Anything's possible, but it doesn't seem particularly likely. All the labels have the same feature/problem, but the printing on all their shirts is fine. I'd say the flaws are inherent in whatever medium they're using.


----------



## jdr8271 (Jun 16, 2005)

It just wouldnt make sence for them to use plasticol (although from the picture/descirption it looks like plasticol) They arent printing anything to order. It is all printed ahead of time, so it must be some type of screen printing. Could it just be that they are using a puffy ink?

And also, it definitely isnt vinyl.


----------



## kentphoto (Jan 16, 2006)

As I said before, all my threadless labels are peeling away. And from the feel of them, they are plastisol heat transfers. They are peeling because the print is too fine, and plastisol will do this, if the text is too fine. They probably do the labels this way, to save money. 

Think about it, they print a few hundred transfer sheets, cut out the transfers, and pay some guy minimum wage to bang them out. 

Maybe it's some secret method of printing that nobody knows about. The Jakes from Threadless head into their Bat cave, and print the labels by moonlight. After which, they do a secret ceremonial dance, before heading back to the office with their iBooks under their arms.


----------



## Solmu (Aug 15, 2005)

jdr8271 said:


> It just wouldnt make sence for them to use plasticol (although from the picture/descirption it looks like plasticol) They arent printing anything to order. It is all printed ahead of time, so it must be some type of screen printing.


As Kent said it could cut labour costs to use plastisol transfers. They can also give the task to the work experience kid if they were so inclined, with less risk of them botching a shirt.

If you wanted to do these on transfer paper you could print massive sheets on an automatic printer. Even by hand, a large sheet on a vacuum table could be done in no time. Admittedly you then have to press each shirt by hand, which seems needlessly time consuming.



jdr8271 said:


> And also, it definitely isnt vinyl.


Thanks, that's another method I'll cross off the list then (I thought it was unlikely, but didn't feel I could be sure).


----------



## Solmu (Aug 15, 2005)

kentphoto said:


> As I said before, all my threadless labels are peeling away. And from the feel of them, they are plastisol heat transfers. They are peeling because the print is too fine, and plastisol will do this, if the text is too fine. They probably do the labels this way, to save money.


I agree that this is the most likely explanation. I did overlook things like pad printing though, so I guess that's something else for me to look into.



kentphoto said:


> Maybe it's some secret method of printing that nobody knows about. The Jakes from Threadless head into their Bat cave, and print the labels by moonlight. After which, they do a secret ceremonial dance, before heading back to the office with their iBooks under their arms.


...but on the other hand, this possibility also has a certain weight.


----------



## jrford (Jun 29, 2006)

Earlier I mistakenly wrote that Printa made the pad printers. I was wrong. The one I stumbed across was Printex. (They do kind of sound similar, right?)

You may wish to go to http://www.printexusa.com and check out their pad printers. The first one I looked at was capable of 400/2400 impressions per hour. 

Besides being able to handle the sheer volume these things don't take coffee breaks, talk on their cell phones during work hours, or demand benefits.

Word and item position data
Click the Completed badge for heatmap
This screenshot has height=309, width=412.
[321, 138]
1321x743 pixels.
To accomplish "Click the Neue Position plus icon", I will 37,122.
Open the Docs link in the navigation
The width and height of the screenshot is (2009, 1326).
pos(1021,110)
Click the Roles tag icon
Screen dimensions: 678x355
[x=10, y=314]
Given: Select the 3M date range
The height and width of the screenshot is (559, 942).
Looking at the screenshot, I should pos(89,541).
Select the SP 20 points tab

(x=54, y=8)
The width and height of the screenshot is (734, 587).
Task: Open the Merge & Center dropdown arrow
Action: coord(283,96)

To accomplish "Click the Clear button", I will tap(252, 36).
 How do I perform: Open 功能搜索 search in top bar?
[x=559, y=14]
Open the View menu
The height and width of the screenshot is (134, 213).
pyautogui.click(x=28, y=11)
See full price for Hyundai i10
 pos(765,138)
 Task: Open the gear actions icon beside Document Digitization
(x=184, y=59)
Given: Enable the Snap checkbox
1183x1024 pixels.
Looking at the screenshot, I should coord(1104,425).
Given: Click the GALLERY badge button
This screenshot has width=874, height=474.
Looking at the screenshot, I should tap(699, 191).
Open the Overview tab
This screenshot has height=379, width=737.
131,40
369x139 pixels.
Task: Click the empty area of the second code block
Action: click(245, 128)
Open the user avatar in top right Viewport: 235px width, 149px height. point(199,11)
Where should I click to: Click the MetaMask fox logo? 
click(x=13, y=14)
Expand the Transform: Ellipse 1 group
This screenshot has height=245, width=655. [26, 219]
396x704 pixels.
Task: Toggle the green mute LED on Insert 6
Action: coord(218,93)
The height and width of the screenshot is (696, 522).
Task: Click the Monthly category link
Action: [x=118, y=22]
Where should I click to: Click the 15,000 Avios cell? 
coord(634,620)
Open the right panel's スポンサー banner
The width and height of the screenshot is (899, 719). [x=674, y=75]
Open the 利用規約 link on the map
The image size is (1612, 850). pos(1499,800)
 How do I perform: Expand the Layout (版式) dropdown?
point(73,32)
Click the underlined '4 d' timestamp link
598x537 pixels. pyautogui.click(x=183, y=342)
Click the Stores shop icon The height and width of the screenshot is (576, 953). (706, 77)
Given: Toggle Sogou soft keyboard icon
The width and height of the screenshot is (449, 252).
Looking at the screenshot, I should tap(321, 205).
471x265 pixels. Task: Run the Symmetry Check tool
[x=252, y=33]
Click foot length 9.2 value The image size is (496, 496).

EXERCISE TASKS:
1. From the forum thread on Threadless labels, reproduce everything from "## kentphoto (Jan" down to "bang them out.".
2. In the forum thread on Threadless labels, what reason does kentphoto give for the labels peeling?

COMPLETE ANSWERS:
1.
## kentphoto (Jan 16, 2006)

As I said before, all my threadless labels are peeling away. And from the feel of them, they are plastisol heat transfers. They are peeling because the print is too fine, and plastisol will do this, if the text is too fine. They probably do the labels this way, to save money. 

Think about it, they print a few hundred transfer sheets, cut out the transfers, and pay some guy minimum wage to bang them out.

2. The print is too fine, and plastisol peels when the text is too fine.